After being introduced by the Home Secretary at her Easter Tea with the Superintendents, DCI Wayne had reached out to every commander in the Service to get a read on their reaction to the directive. Most reacted with the proper acceptance, all with varying degrees of reluctance. Wayne had restated the delicately worded article that described the position of his MCU2-cum-Task Force in the Met’s hierarchy.

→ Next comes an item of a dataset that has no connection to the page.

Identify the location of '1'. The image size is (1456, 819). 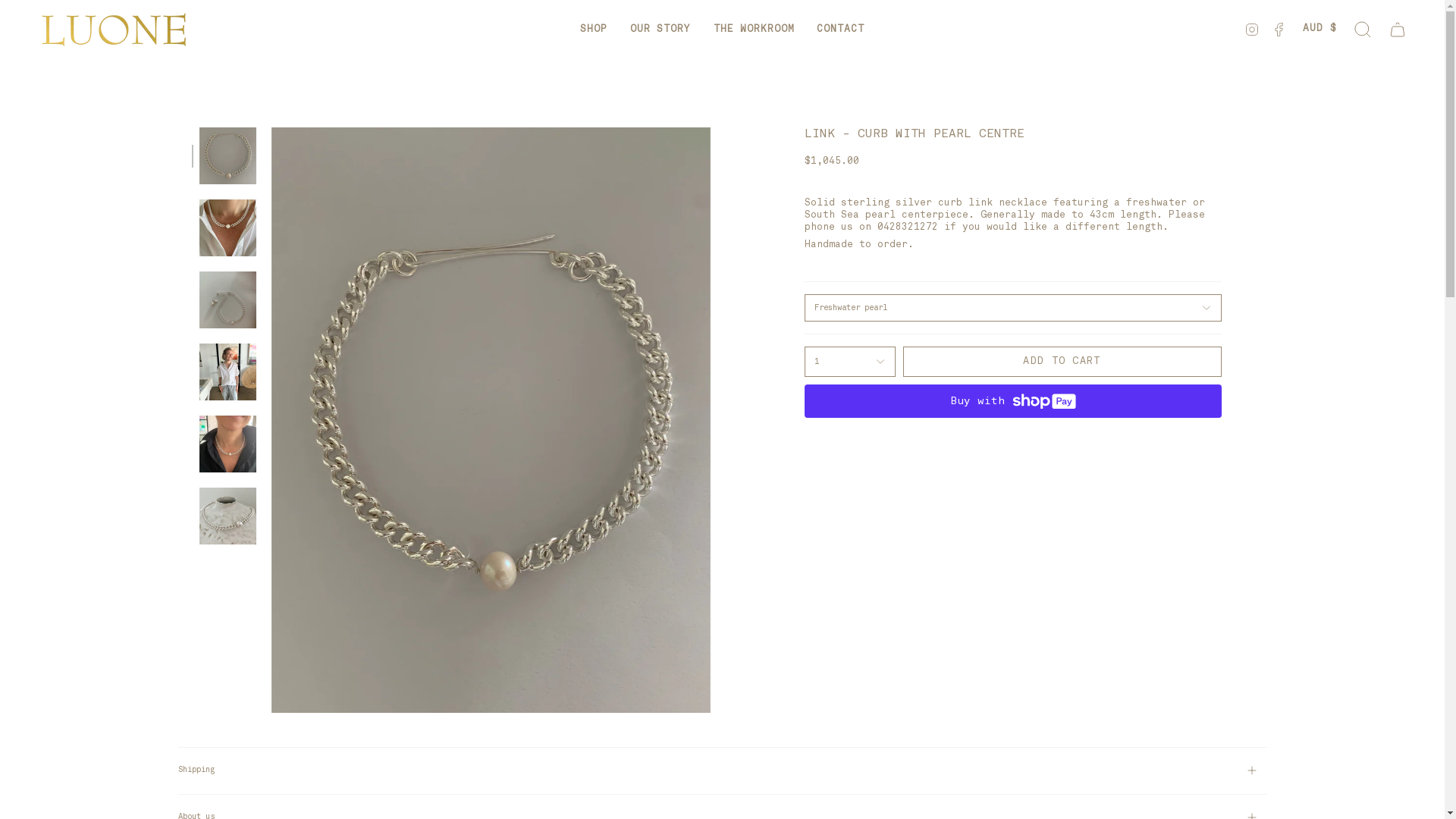
(848, 362).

He had got a good read on many Commanders in the series of face-to-face meetings which he held after the Home Secretary announced Superintendent John Wayne’s reassignment to the newly activated MCU2.
They were labelled meetings in his calendar but Wayne had tagged some as chat and some F2F discussion depending on how confrontational he anticipated them to be.
His assumptions had proved right in all cases. Most of the leadership within the Metropolitan Police Service understood and accepted that the new directive was about action not authority.
Wayne knew all of them well enough to know it would be difficult for some of these capital ‘L’ leaders to see it as anything but castration should the need arise for them to step aside and let Wayne take charge of and deploy their assets.
There were a few too many in high places with designs on climbing higher before they retired. If he had to pull rank to get things done, it would mean inaction until the Home Office reacted, leaving Wayne paralysed.
Worse yet if the two escaped lovebirds were to turn up getting it off in the bushes at Lincoln’s Inn Park, a ten-minute walk from the Opera House…
He hadn’t dismissed the public sex fantasy solution, but had to consider all eventualities, including activating Charles Burns, but only if the situation dictated.
He decided to send the notice directly to Dispatch, to engage the eyes of the Met—at street level only. IT Guy and Tully will have to find answers to the bigger questions. As they arise, he thought.
Wayne drew his hands back from the keyboard, leaving them hanging stiffly as he considered the next steps to follow the general alert. He opened another window on the left-hand viewer that displayed the location of each team member’s phone on a smaller scale map.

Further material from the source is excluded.